Laurent Dubois, directeur général de l’Union des écrivaines et écrivains québécois (UNEQ), regrette cette suspension temporaire et en appelle au gouvernement du nouveau premier ministre François Legault : « Jamais l’UNEQ n’a souhaité que cette édition soit suspendue, car cela n’est bénéfique pour personne. Nous demandons au gouvernement québécois de trouver des solutions rapides de financement pour ce prix essentiel à la diffusion de notre littérature afin que l’édition 2019 puisse avoir lieu et que l’organisation puisse bénéficier d’un soutien qui assure sa pérennité ».

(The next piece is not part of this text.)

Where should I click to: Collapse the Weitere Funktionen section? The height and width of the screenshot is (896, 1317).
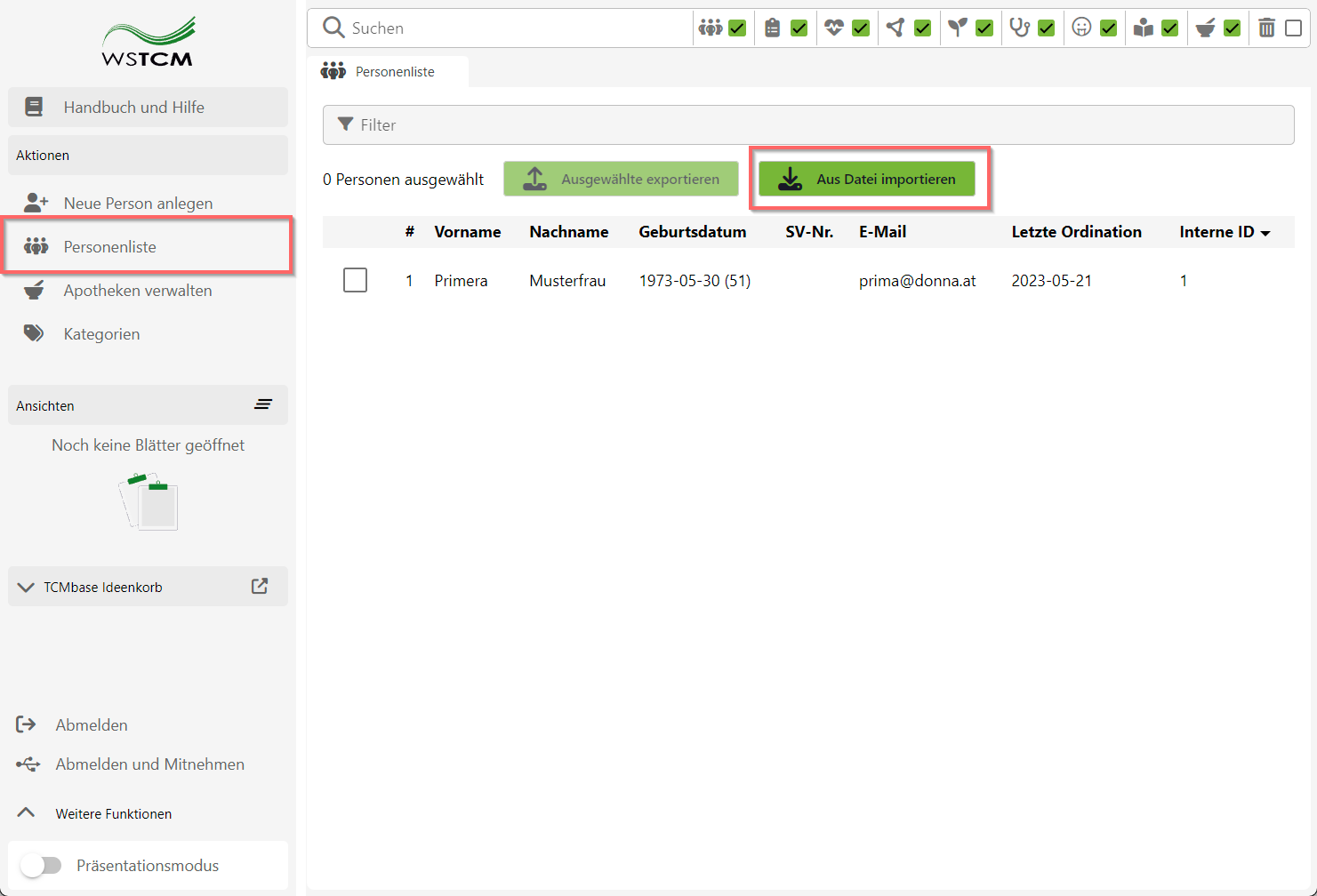27,813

Dans la même lignée, Bruno Lemieux, professeur au Cégep de Sherbrooke et membre du comité organisateur, s’étonne plus encore du retrait du financement du gouvernement québécois que de l’annonce de la participation d’Amazon. Il explique que cette dernière permettra à l’organisation de ne plus fonctionner uniquement « au jus de bras de bénévole » et précise même que cette aide est nécessaire au bon déroulement du Prix.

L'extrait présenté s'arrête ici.